[RFC PATCH 23/28] drm/xe: Add SVM VRAM migration

Mon Sep 2 12:48:55 UTC 2024

On Thu, Aug 29, 2024 at 10:12:53PM +0000, Matthew Brost wrote:
> On Thu, Aug 29, 2024 at 01:02:54PM +0200, Daniel Vetter wrote:
> > On Thu, Aug 29, 2024 at 11:53:58AM +0200, Thomas Hellström wrote:
> > > But as Sima pointed out in private communication, exhaustive eviction
> > > is not really needed for faulting to make (crawling) progress.
> > > Watermarks and VRAM trylock shrinking should suffice, since we're
> > > strictly only required to service a single gpu page granule at a time.
> > > 
> > > However, ordinary bo-based jobs would still like to be able to
> > > completely evict SVM vram.

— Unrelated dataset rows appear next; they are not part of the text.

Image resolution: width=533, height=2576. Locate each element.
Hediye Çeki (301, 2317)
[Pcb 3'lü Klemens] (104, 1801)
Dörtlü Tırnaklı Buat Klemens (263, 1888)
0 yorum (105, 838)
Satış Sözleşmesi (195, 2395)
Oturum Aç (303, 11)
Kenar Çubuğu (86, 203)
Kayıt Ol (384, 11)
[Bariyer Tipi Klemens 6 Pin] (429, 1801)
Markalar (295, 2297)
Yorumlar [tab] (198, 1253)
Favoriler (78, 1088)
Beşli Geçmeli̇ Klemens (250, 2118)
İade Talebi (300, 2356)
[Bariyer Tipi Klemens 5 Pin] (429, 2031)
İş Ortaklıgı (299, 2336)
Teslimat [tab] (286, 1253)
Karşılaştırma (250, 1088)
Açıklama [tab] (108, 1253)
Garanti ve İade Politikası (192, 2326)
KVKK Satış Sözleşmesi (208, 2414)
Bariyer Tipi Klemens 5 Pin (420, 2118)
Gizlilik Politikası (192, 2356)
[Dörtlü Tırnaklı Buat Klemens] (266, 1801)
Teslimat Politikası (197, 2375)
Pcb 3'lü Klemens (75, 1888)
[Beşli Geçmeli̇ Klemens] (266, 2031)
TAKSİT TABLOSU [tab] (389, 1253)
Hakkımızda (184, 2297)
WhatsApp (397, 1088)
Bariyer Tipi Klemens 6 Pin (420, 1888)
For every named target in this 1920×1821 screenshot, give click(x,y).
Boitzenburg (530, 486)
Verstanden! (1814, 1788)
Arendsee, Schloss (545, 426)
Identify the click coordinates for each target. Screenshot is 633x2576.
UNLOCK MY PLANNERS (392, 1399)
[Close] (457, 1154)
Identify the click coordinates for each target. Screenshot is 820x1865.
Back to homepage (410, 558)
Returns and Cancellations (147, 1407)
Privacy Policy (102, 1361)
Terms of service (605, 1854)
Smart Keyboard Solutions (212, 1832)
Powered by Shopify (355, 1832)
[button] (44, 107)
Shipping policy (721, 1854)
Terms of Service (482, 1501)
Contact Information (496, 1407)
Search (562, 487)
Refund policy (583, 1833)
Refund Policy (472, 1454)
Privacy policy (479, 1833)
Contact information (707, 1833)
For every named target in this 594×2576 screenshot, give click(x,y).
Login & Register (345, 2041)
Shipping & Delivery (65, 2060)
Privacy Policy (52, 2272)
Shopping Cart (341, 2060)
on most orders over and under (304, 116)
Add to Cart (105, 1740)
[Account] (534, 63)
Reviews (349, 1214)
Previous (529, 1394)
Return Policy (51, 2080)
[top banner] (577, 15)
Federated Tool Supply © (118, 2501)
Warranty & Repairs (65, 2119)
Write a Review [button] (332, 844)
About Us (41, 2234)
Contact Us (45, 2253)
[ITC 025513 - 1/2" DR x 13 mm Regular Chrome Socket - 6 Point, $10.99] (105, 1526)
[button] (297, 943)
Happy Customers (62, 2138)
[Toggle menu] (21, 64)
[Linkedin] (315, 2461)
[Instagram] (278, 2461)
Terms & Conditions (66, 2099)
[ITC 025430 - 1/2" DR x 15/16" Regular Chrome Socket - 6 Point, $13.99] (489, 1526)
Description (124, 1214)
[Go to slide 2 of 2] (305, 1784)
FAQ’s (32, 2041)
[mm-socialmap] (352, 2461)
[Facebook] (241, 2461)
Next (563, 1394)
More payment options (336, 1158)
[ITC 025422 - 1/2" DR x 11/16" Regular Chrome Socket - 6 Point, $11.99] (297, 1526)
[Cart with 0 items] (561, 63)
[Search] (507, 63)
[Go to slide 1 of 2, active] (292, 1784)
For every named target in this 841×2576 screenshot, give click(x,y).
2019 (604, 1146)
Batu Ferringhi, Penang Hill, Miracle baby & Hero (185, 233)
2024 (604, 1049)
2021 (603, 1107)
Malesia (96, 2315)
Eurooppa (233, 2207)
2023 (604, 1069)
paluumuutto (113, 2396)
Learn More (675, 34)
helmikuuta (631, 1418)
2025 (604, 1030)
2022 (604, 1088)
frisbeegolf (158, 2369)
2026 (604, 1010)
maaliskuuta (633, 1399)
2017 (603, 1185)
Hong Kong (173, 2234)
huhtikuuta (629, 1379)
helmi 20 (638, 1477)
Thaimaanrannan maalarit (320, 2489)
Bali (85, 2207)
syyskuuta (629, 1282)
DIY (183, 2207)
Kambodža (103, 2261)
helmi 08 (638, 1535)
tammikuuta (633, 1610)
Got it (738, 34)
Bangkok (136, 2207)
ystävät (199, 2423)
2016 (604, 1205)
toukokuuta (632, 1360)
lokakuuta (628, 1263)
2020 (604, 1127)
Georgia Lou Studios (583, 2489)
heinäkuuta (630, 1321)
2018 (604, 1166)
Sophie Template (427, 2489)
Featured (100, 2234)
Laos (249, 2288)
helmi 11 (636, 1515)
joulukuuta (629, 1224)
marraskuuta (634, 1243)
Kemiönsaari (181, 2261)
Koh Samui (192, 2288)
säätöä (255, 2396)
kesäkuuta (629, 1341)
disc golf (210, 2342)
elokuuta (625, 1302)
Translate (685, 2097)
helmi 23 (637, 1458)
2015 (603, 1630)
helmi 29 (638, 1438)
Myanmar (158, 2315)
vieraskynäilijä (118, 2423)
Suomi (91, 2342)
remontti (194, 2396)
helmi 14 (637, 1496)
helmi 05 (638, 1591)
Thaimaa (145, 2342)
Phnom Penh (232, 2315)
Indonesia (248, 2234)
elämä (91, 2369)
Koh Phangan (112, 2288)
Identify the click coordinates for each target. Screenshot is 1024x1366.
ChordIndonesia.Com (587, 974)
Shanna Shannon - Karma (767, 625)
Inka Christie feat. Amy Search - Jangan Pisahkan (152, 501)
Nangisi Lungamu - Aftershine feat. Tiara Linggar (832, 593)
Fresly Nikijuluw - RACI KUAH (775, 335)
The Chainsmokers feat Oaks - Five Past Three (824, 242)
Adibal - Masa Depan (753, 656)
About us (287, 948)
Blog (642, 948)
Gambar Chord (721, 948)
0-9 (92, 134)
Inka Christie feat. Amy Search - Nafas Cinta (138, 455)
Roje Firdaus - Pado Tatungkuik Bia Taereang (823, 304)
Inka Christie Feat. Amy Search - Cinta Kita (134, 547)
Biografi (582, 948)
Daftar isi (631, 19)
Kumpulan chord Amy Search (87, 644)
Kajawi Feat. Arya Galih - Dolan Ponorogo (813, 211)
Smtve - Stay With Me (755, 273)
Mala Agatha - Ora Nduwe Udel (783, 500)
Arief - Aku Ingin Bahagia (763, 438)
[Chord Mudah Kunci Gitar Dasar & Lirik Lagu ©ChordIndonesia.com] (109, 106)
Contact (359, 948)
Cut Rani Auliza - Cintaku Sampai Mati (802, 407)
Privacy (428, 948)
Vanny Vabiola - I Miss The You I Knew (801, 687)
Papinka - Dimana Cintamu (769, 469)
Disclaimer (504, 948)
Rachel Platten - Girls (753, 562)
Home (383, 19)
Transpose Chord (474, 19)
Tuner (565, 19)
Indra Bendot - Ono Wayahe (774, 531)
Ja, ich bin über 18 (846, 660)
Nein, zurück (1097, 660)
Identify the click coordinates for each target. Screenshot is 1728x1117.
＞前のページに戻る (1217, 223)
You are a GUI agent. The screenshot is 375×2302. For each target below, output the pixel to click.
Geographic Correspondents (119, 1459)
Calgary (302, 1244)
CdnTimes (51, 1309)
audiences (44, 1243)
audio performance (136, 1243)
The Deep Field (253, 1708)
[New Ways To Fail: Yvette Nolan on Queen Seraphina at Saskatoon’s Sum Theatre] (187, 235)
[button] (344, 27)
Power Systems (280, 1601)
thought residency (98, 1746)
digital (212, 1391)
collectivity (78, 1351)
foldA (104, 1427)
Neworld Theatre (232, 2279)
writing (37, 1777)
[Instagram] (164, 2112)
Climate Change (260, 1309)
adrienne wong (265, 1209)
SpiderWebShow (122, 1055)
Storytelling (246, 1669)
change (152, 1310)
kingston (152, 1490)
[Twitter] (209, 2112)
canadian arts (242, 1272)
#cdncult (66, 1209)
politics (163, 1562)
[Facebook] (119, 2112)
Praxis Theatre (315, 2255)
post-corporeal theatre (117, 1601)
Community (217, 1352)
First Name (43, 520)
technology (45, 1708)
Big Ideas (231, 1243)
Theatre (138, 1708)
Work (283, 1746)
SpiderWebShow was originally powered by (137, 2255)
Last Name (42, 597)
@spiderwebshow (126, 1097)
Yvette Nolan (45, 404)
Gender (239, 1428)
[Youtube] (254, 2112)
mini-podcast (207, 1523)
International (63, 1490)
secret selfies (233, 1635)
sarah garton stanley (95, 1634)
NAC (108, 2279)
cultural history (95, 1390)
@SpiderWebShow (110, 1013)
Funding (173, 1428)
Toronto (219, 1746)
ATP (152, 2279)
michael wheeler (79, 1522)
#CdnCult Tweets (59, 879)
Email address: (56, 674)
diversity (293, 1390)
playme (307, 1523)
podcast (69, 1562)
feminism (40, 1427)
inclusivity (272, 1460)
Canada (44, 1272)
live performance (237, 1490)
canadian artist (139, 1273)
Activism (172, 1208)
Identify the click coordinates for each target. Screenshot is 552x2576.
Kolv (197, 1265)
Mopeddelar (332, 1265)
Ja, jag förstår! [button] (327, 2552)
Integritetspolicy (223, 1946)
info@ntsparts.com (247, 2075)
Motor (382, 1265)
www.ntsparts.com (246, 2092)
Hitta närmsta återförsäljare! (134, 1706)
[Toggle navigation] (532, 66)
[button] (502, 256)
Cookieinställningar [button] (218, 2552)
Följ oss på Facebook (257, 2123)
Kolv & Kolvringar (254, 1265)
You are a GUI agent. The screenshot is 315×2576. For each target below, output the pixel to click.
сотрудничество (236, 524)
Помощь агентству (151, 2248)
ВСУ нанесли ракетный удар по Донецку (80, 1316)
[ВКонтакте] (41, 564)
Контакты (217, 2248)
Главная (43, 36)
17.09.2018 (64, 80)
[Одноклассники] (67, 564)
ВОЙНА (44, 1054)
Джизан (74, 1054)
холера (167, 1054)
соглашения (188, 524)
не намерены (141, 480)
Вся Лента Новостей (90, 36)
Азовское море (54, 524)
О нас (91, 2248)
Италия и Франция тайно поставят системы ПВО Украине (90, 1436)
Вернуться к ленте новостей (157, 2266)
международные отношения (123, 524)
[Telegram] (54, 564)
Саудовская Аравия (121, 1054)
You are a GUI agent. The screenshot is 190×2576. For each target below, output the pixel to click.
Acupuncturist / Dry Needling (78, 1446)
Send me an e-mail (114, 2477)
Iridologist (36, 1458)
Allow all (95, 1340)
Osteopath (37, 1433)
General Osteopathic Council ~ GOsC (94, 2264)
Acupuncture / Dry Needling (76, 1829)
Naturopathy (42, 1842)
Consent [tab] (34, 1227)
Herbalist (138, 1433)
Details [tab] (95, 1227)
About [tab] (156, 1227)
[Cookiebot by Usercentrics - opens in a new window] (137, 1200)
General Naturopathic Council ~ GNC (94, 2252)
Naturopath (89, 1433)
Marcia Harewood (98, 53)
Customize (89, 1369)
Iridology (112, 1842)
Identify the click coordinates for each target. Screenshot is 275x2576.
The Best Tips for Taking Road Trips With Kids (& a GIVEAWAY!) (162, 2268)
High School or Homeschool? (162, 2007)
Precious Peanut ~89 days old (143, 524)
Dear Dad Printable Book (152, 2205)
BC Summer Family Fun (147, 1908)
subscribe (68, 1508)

Whether that is important enough to strive
> > > for is ofc up for discussion.
> > 
> > My take is that you don't win anything for exhaustive eviction by having
> > the dma_resv somewhere in there for svm allocations. Roughly for split lru
> > world, where svm ignores bo/dma_resv:
> > 
> > When evicting vram from the ttm side we'll fairly switch between selecting
> > bo and throwing out svm pages. With drm_exec/ww_acquire_ctx selecting bo
> > will eventually succeed in vacuuming up everything (with a few retries
> > perhaps, if we're not yet at the head of the ww ticket queue).
> > 
> > svm pages we need to try to evict anyway - there's no guarantee, becaue
> > the core mm might be holding temporary page references (which block
> 
> Yea, but think you can could kill the app then - not suggesting we
> should but could. To me this is akin to a CPU fault and not being able
> to migrate the device pages - the migration layer doc says when this
> happens kick this to user space and segfault the app.
> 
> My last patch in the series adds some asserts to see if this ever
> happens, thus far never. If it occurs we could gracefully handle it by
> aborting the migration I guess... I think the user really needs to
> something a bit crazy to trigger this condition - I don't think the core
> randomly grabs refs to device pages but could be wrong.

I think it does :-/

If you read do_swap_page around ->migrate_to_ram:

	get_page(vmf->page);
	pte_unmap_unlock(vmf->pte, vmf->ptl);
	ret = vmf->page->pgmap->ops->migrate_to_ram(vmf);
	put_page(vmf->page);

Also the migrate code itself does lock pages. So unless we toss in
additional locking on top of what core mm does (which I think should be
enough to cover migration), migrations will temporarily fail. And this is
just for multiple threads trying to get the same page back to sram, which
I think is a case we should support because the application did nothing
wrong.

> > migration) or have the page locked (which also block the migration). But
> > as long as those two steps succeed, we'll win and get the pages. There
> > might be some thrashing against concurrent svm faults stealing them again,
> > but they have a disadvantage since they can't steal dma_resv_locked bo.
> > And if it's still too much we can stall them in the page allocator.
> > 
> > So it's not entirely reliable, but should be close enough.
> > 
> > Now for bo based svm the picture isn't any different, because holding
> > dma_resv is not actually enough to migrate svm mappings. We still need to
> > hope there's no temporary page references around, and we still need to
> > succeed at locking the page. And the migration code only does trylocks,
> > because that's it's deadlock prevent algorithm if different migrations
> > needing the same set of pages, but acquiring them in a different order. So
> > we win nothing.
> 
> Ok, maybe my statement above is false...
> 
> Wouldn't be the only time this falls is if another migration is in
> flight (e.g. CPU fault) and they race? Then the eviction will naturally
> happen via refcount being dropped from the other migration. I guess I
> likely need to update my eviction code to not free the TTM resource if
> all pages are not migrated.

Yeah. And additionally core mm relies on some amount of Good Luck here,
plus the assumption that at least falling back to a single page/folio will
work out. At least eventually ...

The trouble is if your design assumes you can migrate an entire block,
because then if threads hammer that range in different orders you'll never
make forward progress. Because the core mm code doesn't have a fancy ww
locking scheme to get out of this, but only uses trylock, plus the
assumption that falling back to a single page will work out eventually.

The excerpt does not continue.